ハクの言葉が言い終わるか終わらないかのところで、デュネルのサーベルが宙を切った。
ついさっきまで目の前にいたはずのハクが、いつの間にかデュネルの真後ろに移動している。
「っ!」
すぐさま体の向きを変えて切りかかってきたデュネルのサーベルを右に左によけながら、ハクは内心ため息をついた。

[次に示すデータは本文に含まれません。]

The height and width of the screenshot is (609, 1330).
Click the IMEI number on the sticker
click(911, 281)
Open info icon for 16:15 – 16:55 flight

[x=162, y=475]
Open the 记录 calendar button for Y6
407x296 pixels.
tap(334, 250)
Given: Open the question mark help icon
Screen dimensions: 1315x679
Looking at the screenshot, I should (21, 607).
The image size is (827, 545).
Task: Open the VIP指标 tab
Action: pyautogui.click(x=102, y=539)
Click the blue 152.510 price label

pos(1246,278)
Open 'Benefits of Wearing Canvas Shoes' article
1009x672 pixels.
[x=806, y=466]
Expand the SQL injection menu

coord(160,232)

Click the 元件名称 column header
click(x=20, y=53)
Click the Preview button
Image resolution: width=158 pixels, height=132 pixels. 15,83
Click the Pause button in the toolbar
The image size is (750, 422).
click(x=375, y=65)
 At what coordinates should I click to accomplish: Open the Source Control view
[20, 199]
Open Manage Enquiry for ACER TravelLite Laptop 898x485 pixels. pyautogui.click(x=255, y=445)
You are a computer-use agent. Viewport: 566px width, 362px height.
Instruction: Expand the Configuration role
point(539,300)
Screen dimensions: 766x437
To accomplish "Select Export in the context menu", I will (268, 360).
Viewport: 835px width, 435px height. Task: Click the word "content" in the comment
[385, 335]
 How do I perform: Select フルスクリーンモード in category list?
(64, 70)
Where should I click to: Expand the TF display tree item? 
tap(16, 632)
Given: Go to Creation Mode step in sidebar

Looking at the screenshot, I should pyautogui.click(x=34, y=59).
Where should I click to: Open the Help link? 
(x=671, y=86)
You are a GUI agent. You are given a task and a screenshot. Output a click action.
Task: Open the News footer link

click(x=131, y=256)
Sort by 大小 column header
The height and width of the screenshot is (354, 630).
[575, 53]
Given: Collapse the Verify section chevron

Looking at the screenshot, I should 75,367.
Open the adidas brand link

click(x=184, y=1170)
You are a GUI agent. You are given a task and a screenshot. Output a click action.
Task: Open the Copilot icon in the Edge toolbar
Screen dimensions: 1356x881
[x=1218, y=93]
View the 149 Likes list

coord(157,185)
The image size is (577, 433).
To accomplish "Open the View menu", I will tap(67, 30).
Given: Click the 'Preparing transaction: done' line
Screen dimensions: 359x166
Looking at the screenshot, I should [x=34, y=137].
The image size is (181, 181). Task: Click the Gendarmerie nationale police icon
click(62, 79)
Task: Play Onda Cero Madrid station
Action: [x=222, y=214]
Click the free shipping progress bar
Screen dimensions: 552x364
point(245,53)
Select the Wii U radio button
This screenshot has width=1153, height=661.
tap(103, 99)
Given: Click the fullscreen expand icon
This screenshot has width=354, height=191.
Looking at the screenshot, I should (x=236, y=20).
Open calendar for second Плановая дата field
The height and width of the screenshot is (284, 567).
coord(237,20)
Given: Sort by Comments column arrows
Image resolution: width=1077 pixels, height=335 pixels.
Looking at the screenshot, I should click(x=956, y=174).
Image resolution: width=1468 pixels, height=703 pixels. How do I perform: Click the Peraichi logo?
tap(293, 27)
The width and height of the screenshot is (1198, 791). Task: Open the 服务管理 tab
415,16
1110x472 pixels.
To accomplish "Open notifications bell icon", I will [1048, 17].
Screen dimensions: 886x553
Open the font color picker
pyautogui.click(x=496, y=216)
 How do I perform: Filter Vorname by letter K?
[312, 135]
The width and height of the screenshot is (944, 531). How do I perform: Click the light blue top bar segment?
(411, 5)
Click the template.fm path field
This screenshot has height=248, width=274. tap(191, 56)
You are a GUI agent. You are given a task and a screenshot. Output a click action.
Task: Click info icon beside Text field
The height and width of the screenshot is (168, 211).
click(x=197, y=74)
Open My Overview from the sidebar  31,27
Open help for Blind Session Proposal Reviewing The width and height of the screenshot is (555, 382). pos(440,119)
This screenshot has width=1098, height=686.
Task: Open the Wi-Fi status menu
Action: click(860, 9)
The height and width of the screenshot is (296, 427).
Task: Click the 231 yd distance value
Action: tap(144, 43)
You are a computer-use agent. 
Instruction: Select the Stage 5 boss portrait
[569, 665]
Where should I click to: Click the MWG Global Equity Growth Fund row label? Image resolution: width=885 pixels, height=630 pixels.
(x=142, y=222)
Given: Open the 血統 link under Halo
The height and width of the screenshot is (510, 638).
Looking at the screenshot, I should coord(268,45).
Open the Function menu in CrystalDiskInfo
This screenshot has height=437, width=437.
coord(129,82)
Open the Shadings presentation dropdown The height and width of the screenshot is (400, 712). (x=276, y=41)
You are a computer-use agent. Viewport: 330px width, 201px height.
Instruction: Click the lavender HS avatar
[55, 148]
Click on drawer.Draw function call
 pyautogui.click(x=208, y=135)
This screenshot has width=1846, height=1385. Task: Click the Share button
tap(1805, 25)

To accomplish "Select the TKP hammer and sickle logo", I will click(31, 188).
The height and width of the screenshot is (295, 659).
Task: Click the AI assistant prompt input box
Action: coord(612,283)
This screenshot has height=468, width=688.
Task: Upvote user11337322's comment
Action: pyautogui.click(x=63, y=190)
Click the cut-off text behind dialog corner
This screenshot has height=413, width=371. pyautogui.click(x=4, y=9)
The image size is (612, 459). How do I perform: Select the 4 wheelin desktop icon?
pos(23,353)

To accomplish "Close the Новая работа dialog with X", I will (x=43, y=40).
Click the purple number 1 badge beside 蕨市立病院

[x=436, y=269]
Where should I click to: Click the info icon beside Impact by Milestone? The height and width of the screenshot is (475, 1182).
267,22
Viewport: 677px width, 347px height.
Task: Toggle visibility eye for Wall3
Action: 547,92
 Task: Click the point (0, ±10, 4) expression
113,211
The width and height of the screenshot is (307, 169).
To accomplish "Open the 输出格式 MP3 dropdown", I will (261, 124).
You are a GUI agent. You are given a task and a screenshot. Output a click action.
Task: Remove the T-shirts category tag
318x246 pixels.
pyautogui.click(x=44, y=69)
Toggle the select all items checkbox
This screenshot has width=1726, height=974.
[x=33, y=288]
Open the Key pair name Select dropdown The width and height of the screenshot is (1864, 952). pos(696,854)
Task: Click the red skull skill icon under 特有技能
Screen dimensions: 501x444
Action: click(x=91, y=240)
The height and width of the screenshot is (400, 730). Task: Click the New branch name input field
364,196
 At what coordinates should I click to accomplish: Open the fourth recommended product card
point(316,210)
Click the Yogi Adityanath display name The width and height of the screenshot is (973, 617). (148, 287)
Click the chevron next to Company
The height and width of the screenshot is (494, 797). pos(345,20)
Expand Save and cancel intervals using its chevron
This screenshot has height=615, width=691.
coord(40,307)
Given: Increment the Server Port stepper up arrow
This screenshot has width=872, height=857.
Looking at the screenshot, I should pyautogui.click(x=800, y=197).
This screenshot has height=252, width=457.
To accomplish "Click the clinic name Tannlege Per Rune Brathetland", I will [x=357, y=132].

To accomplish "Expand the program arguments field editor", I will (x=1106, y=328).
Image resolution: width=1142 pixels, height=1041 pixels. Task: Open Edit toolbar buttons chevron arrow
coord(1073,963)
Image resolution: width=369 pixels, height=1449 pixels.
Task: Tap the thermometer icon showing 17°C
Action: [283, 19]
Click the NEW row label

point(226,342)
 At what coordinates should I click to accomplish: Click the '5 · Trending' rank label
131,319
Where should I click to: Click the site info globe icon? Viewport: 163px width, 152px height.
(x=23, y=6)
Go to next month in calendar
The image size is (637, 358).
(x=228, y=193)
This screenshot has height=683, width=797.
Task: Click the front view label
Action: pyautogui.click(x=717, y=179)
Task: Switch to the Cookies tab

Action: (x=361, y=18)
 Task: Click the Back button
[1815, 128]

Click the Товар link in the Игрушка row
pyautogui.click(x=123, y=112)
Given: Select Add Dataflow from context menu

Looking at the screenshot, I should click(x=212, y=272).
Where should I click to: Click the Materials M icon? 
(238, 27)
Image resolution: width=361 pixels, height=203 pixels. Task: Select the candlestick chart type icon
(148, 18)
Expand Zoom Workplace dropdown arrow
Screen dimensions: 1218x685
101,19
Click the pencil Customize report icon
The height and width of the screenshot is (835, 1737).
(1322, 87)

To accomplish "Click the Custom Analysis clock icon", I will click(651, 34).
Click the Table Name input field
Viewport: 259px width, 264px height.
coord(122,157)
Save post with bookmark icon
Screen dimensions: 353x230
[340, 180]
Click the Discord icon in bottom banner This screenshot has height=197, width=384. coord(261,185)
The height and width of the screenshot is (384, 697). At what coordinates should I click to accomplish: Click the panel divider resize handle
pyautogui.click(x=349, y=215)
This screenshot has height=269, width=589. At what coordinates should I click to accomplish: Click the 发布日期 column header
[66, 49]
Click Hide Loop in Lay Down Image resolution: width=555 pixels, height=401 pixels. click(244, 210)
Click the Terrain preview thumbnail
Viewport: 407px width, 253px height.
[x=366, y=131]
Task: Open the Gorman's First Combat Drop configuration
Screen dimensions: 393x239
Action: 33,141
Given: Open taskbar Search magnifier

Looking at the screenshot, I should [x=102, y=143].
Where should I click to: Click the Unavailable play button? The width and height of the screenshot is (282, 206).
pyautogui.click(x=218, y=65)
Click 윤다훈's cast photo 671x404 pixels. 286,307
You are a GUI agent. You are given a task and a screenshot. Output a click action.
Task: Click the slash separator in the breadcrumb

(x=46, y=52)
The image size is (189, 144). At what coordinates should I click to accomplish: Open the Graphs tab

(全く、こちらは体がしんどいというのに。あぁー、眠い…)
ハクは疲れるとマイペースになる。
ふにゃふにゃとした動きで攻撃を避けながら、ハクはサーベルを踏み台にして宙に舞い上がった。
「っ!!??」
「もうやめにしないか?こっちは一週間の徹夜明けなんだ」
クルリと宙返りを決め、ハクは少し離れたところで着地した。
「スキあり!」
「そう簡単に見せてやれるか」
正面からの突きを沿ってよけ、あり得ない体勢からまた体勢を立て直した。
「ほんとすばしっこいなぁ!なんであの体勢から立て直せるんだよ。前世ピエロか忍者だったんじゃねえの?」
「どうだかなぁ…」
ハクは退屈そうだ。
…その、ほんの一瞬のスキをデュネルは突いた。
「おりゃぁ!」
「っ!」
ハクが刀で受け流そうとするも、受け流しきれなかった。
シュッ!
サーベルの切っ先が、ハクの額の包帯をかする。
ハラリと、包帯が切れてバラバラになった。